• [YOUR ASSIGNMENT]: Taking the listing below, restate word for word each line from the line with "This screenshot has height=568, width=1275." to the line with "Click the flexed biceps emoji in 직장인 card", ends included, and stop there.

• [RECORDS SHOWN]:
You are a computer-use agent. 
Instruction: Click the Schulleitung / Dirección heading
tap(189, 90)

...

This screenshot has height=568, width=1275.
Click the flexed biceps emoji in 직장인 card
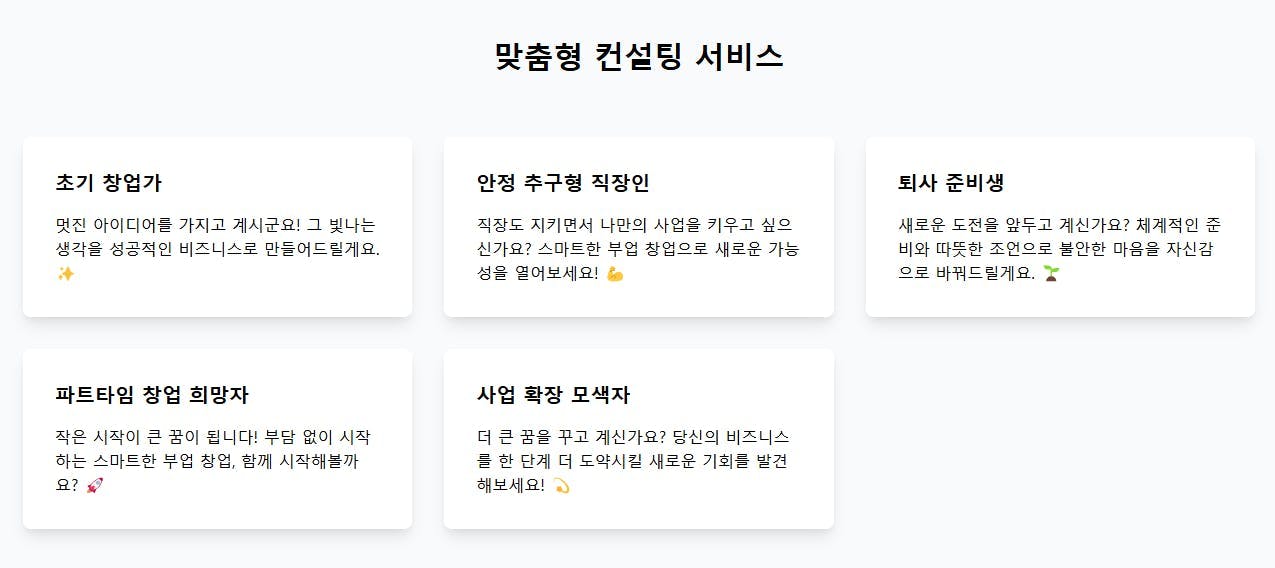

• [THE COMPLETED TASK]:
This screenshot has height=568, width=1275.
Click the flexed biceps emoji in 직장인 card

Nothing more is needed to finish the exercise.